(Data records)
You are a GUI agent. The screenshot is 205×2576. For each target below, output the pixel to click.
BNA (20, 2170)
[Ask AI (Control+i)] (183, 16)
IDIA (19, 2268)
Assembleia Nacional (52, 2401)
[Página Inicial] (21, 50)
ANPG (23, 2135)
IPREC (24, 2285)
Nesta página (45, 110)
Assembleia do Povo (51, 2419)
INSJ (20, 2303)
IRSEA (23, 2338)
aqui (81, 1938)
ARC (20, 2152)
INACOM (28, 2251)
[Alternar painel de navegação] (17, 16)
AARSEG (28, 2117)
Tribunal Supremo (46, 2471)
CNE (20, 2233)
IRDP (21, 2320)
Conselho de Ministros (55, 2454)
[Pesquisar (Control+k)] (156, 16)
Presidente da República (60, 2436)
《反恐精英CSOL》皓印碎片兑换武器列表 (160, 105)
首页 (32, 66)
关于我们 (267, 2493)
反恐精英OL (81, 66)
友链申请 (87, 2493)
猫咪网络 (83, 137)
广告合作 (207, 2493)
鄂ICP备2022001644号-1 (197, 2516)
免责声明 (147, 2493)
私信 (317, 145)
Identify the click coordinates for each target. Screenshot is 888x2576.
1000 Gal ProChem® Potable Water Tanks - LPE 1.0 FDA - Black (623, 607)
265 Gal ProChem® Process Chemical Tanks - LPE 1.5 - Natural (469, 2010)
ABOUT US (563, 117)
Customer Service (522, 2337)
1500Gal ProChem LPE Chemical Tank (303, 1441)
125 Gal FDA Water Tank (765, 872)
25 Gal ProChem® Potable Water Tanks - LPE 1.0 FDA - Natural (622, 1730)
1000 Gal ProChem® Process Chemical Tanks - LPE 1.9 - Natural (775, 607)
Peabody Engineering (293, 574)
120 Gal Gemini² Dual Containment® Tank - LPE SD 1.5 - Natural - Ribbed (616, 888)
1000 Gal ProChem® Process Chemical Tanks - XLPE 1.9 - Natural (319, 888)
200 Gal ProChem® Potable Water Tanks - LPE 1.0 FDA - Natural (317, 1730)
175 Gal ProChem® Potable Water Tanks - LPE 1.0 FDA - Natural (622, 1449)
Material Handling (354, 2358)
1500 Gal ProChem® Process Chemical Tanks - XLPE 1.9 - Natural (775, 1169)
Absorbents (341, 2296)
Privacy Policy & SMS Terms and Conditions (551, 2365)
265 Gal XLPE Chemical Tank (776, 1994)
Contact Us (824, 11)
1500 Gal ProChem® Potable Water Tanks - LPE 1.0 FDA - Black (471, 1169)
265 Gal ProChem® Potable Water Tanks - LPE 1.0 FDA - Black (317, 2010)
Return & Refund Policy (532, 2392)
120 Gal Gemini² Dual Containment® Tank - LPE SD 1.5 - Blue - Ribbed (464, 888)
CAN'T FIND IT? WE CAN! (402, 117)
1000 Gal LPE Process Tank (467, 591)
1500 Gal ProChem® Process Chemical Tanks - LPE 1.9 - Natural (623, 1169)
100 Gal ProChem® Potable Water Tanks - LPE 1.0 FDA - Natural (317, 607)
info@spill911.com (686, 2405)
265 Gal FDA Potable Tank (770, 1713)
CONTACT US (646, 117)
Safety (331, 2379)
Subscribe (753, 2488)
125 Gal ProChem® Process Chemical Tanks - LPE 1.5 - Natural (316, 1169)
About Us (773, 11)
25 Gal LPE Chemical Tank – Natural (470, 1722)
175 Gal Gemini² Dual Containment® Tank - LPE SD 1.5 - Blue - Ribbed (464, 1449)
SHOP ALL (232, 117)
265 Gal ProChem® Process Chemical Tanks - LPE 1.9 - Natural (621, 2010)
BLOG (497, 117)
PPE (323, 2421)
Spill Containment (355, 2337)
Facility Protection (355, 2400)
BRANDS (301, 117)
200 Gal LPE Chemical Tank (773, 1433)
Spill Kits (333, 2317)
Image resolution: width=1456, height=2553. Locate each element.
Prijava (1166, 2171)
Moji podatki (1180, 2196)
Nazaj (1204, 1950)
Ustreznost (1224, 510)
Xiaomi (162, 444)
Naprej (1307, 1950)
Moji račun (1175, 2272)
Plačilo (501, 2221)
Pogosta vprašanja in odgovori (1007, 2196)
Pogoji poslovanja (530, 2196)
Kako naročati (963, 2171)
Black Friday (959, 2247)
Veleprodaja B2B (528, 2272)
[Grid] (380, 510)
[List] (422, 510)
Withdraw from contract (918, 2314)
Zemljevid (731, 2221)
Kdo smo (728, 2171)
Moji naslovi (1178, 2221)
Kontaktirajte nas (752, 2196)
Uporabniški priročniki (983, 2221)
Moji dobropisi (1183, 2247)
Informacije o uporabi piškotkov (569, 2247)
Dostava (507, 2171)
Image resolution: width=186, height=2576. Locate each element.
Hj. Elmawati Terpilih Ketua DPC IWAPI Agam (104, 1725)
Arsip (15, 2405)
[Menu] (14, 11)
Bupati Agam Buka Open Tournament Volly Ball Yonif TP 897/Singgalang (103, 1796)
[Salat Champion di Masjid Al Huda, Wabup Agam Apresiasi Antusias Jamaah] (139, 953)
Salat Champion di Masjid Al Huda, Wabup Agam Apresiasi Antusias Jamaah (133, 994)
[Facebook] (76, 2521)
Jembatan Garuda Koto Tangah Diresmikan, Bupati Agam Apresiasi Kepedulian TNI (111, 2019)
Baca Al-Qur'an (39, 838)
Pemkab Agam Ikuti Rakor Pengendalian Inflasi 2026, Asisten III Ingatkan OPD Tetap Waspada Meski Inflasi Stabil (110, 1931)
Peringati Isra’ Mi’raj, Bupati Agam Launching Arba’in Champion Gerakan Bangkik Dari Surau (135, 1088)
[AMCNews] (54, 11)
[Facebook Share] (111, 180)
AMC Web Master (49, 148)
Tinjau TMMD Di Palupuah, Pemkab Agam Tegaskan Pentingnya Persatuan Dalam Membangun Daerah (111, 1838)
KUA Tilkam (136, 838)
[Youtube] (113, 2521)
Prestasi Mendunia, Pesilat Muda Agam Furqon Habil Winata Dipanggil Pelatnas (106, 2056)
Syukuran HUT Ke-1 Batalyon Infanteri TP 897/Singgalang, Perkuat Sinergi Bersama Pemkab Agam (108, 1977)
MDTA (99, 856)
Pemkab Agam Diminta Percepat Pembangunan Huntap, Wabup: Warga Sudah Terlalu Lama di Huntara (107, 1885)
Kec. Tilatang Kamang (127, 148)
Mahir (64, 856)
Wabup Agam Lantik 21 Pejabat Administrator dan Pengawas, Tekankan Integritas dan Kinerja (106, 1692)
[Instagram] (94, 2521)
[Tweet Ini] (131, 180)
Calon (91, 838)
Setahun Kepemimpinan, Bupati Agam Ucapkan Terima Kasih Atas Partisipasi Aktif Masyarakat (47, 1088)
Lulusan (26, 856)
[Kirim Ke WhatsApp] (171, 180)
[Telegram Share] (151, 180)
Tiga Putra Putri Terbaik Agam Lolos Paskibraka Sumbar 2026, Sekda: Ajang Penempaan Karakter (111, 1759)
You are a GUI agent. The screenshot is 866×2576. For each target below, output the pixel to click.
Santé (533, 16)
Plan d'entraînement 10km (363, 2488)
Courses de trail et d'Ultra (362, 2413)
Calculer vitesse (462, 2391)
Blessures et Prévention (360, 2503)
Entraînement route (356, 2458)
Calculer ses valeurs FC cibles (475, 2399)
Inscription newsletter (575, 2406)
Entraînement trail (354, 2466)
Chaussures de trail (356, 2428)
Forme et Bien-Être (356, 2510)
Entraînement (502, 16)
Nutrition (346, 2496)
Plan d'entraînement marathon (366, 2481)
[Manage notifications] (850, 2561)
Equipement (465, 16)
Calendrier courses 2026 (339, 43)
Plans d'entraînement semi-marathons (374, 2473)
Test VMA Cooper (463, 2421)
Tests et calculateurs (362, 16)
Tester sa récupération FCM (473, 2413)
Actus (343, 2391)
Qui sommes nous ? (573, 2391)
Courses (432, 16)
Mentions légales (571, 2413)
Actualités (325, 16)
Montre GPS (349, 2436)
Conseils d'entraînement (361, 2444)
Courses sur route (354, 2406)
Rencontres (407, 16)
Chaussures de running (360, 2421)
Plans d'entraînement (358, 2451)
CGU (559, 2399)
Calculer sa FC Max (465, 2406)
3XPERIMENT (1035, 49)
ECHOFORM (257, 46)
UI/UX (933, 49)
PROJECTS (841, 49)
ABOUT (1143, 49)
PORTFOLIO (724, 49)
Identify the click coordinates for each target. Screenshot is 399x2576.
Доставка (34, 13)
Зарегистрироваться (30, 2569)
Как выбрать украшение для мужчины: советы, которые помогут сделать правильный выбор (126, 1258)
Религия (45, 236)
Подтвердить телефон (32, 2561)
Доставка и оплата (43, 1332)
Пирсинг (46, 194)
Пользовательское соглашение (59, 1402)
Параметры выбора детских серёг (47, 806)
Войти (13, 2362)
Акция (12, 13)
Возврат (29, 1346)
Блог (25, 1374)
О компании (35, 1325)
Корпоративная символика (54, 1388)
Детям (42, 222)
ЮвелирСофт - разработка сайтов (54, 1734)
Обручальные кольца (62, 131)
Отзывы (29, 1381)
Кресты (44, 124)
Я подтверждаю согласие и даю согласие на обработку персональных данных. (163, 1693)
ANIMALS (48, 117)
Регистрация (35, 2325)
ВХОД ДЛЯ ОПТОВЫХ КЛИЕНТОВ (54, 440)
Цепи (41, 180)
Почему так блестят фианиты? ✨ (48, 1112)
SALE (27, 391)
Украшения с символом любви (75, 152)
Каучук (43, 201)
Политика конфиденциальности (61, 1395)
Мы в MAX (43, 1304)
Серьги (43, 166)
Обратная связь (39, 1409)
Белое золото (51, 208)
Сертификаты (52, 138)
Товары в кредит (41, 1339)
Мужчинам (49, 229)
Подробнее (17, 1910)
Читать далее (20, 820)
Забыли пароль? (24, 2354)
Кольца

### What the exercise asks
All lines in the records that contain "Apresiasi" are to be copied and returned.

### Exercise result
[Salat Champion di Masjid Al Huda, Wabup Agam Apresiasi Antusias Jamaah] (139, 953)
Salat Champion di Masjid Al Huda, Wabup Agam Apresiasi Antusias Jamaah (133, 994)
Jembatan Garuda Koto Tangah Diresmikan, Bupati Agam Apresiasi Kepedulian TNI (111, 2019)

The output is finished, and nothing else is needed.